Frankford Friends School (also known as FFS) is an independent, coeducational Quaker day school for students in grades Pre-Kindergarten through eight. It is located at 1500 Orthodox Street in the historic Frankford section of Philadelphia, Pennsylvania. Its curriculum focuses on nurturing a growth mindset in students, and enhances its students’ executive functioning, problem-solving, and leadership skills. Frankford Friends School has the lowest tuition of any Quaker school in the Delaware Valley.

Frankford Friends School is accredited by the Pennsylvania Association of Independent Schools (PAIS).

Frankford Friends School is under the care of Frankford Monthly Meeting of Friends, and the Quaker testimonies of simplicity, peace, integrity, community, equality, and stewardship are honored, lived, and learned there. Frankford Friends School students are members of a community that is highly diverse and inclusive. Children of all faiths and all ethnic, racial, and economic backgrounds are welcomed to the community without regard to gender or sexual orientation. Children of color comprise nearly half of the student body.

School highlights

Hands-on, project-based learning

STEM classes for all students in grades PreK-8

Library and Research Skills classes in grades PreK-8

An award-winning Music Program

Spanish for all students in grades PreK-8

Physical Education for all students in grades PreK-8

Service Learning for all students in grades PreK-8

STEM
The STEM program at Frankford Friends School is designed to advance 21st century teaching and learning at Frankford Friends School.

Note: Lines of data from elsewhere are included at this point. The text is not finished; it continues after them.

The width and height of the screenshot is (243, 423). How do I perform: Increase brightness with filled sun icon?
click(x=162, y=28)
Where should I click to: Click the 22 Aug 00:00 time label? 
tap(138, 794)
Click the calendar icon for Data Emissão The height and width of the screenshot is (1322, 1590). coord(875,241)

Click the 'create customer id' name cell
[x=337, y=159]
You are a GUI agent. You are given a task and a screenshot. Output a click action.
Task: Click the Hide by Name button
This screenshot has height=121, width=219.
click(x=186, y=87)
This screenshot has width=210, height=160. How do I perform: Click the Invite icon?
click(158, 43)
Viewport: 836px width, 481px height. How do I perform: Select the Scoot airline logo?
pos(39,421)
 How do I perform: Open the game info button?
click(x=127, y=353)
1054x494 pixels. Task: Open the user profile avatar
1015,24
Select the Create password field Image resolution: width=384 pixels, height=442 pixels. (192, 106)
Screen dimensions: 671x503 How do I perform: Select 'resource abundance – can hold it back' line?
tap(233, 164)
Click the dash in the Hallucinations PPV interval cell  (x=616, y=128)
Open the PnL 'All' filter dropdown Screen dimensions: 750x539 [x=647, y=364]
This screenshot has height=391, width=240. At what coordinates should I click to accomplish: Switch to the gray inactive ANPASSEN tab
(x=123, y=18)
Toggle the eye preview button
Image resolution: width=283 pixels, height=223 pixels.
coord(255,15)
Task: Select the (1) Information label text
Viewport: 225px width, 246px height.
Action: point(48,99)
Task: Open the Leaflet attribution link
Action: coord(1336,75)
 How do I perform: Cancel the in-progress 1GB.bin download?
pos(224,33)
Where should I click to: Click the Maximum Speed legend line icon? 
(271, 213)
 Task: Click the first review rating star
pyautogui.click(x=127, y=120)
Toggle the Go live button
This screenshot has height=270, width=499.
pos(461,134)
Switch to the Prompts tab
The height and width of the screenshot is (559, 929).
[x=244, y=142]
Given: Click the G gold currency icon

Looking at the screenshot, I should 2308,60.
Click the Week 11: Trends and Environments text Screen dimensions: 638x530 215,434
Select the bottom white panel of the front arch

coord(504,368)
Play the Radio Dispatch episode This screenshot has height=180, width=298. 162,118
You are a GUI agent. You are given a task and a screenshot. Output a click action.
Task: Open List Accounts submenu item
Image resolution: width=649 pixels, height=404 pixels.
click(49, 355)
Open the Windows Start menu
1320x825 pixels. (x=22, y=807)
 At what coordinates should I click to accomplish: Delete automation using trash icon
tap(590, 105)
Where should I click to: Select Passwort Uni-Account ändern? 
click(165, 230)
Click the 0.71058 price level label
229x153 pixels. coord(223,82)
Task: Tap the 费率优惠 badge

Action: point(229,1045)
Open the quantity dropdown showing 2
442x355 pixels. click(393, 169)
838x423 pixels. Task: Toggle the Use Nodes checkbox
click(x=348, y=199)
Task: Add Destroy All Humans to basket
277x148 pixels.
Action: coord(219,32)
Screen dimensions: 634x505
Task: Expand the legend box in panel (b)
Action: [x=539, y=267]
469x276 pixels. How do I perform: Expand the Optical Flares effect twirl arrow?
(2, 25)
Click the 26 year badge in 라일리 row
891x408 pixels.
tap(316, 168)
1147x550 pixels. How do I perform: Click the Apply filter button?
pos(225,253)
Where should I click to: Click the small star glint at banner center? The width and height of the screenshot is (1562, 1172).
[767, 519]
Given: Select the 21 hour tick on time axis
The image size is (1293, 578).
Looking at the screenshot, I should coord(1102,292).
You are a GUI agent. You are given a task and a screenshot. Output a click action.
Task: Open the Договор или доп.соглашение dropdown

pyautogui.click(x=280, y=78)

Every student in grades PreK-8 participates in open-ended investigations which help them to build skills in problem solving, communication, teamwork, innovation, leadership, and entrepreneurship.

The curriculum emphasizes the inquiry process, critical thought, and creative independence. Students learn to communicate and collaborate more effectively with others using technology to access information and evaluate results. Perseverance and resilience are developed by providing open-ended tasks that require students to generate ideas, explore options, and continually revise their thinking.

Service learning
Frankford Friends School's Service Learning program provides the opportunity for students to connect with each other and the people in their communities, to think critically about issues in the world about them, and to communicate ideas in a creative and appropriate way. Classroom teachers, the service learning teacher, and the community, work to foster a sense of civic responsibility in FFS students, provide diverse and practical “real-world” experiences for their students, and raise awareness of social justice issues.

Early childhood program
Pre-Kindergarten and Kindergarten students enjoy learning through purposeful play, constructive learning activities, information gathering and wondering. They review skills and concepts in math, literacy, handwriting, social studies, and science in one-to-one (teacher/student) or small groups. Classrooms are joyous places for learning, equipped with centers for literacy, science, engineering, manipulative work, sensory play, and exploration.

Lower school program
Children in grades 1-5 are challenged to be curious and inventive. They take responsibility for their learning by taking risks and through working with others. Students acquire literacy skills and mathematical understanding through lessons that integrate science and social studies themes. String instrument lessons begin in fourth grade.

Middle school program
The Middle School program helps students to develop their own identities and discover their passions. By challenging them academically and creatively, students are supported in taking risks and to make meaning of their world. The curriculum also provides a variety of musical and visual arts electives, STEM classes, and foreign language studies, and ensures a solid knowledge base in all curricular areas.

History
The earliest direct predecessor of Frankford Friends School was the one-room “Spring House School,” built by Oxford Meeting in 1768 at the corner of Waln and Spring Streets. It was attended by both Quaker and non-Quaker children. Frankford, along the King's Highway between New York and Philadelphia, was a bustling area, frequently visited by members of the Second Continental Congress, including John Adams, Benjamin Rush, and Thomas Jefferson.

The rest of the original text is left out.